超高級食材からすみの原料となる「ボラの卵巣」は有名ですが、その影に隠れたとある「超美味食材」にも最近注目が集まっています。
(アイキャッチ画像提供:茸本朗)
からすみ作りが最盛期
冬本番になると西日本の各地から「からすみ作りが最盛期」という知らせが舞い込みます。からすみはボラの卵巣から作られるのですが、年末にかけてボラが産卵期を迎えるため、からすみ生産も旬となるのです。
からすみ作りではまずボラのお腹を開き、卵巣を破れないように取り出します。それを塩水につけて血抜きをし、更に塩漬けにして水分を抜きます。水につけて塩抜きをし、重しをして水分を抜きながら乾燥させていきます。
ボラそのものは極めて安価な魚ですが、その卵巣ならびにそれから作られるからすみは極めて高価です。しかしボラは外見からではオスかメスかの判別がつかないので、もしオスであれば卵ではなく白子が出てきてしまいがっかりすることとなります。
ボラの卵はなぜ美味しいか
しかしなぜ、ボラの卵はそんなに特別なのでしょうか。
実はボラの卵のみならず、様々な魚の卵でからすみのような加工品は作られています。しかしいずれもボラのそれを超える評価は受けていません。
実はボラの卵には、他の魚の卵とは大きく違う点があります。それは「脂肪分の含有量が多い」ということ。ボラの卵は浮遊卵であり、大量の脂肪で浮力を取る必要があるのですが、この脂肪が乾燥品にした際に濃厚なコクとネットリ感をもたらすのです。
ちなみにこの脂肪分はワックスエステルという種類の油脂でできており、海外ではより多くのワックスエステルを持つアブラソコムツという魚の卵巣で作られたからすみもあります。
隠れた珍味「白からすみ」とは
さて、最近「白からすみ」なる食材が注目を集めているのをご存知でしょうか。
実は白からすみとは、ボラの卵巣ではなく精巣、つまり白子なのです。

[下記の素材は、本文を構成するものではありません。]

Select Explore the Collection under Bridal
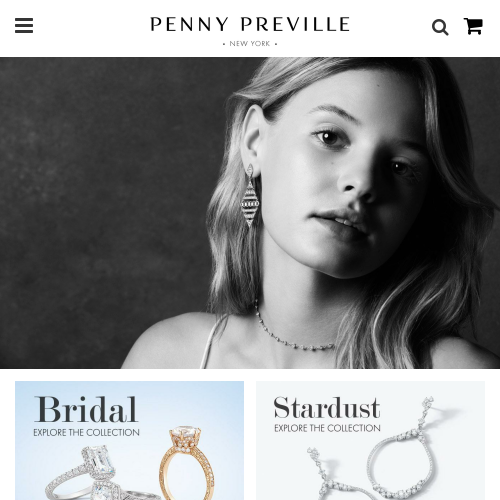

からすみのように加工するわけではなく素材そのものを食べるのですが、からすみと同じボラを原料としているのでこのような名前で呼ばれているのだそうです。
白からすみは新鮮なものであれば、需要の高いフグやタラの白子と同様、あるいはそれ以上に濃厚な旨味を持っています。これまでは捨てられるだけの存在でしたが、最近では単体でまとめて販売されることもあるようです。